Edited by Helen Margetts, Perri 6, and Christopher Hood.  

 Further details can be found here

This book explores the unintended and unanticipated effects associated with ‘modernization’ projects and tackles the key question that they provoke – why do policy-makers persist in such enterprises in the face of evidence that they tend to fail?

Paradoxes of Modernization first discusses what is meant by ‘modernization’ and ‘unintended consequences’, placing public policy reform within more general intellectual and social trends. It presents eight case study ‘modernization’ projects. Their architects promised faster trains, a more efficient and reactive health service, a more motivated public service, better performing local government, enhanced information for prospective US university students, reduced rates of child malnutrition in developing countries, and a free, open, safe, interconnected cyberspace for people to conduct their social and political life. Each case provides a neat story with a paradox that varies the modernization theme and tackles the question: why was the project pursued? The conclusion categorizes the cases in terms of their outcome, from success to disappointment, and suggests some strategies for a more balanced version of modernization for current and future policy-makers.

----------

EXERCISES TO COMPLETE ▸
1. From the book description above, extract the passage from "This book explores" up to and including "tend to fail?".
2. Answer these questions using the book description above:
(a) Who edited the book?
(b) What two terms does the book first discuss the meaning of?
(c) In what terms does the conclusion categorize the cases?

AVAILABLE DATA ▸
----------

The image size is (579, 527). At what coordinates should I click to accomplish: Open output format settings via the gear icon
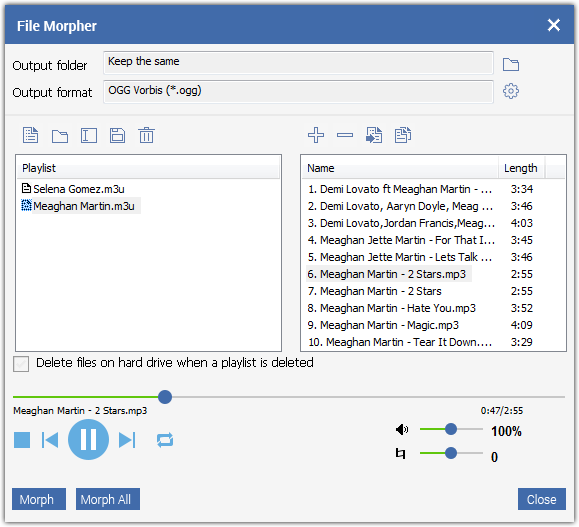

----------

TASK SOLUTIONS ▸
1.
This book explores the unintended and unanticipated effects associated with ‘modernization’ projects and tackles the key question that they provoke – why do policy-makers persist in such enterprises in the face of evidence that they tend to fail?

2.
(a) Helen Margetts, Perri 6, and Christopher Hood
(b) ‘modernization’ and ‘unintended consequences’
(c) In terms of their outcome, from success to disappointment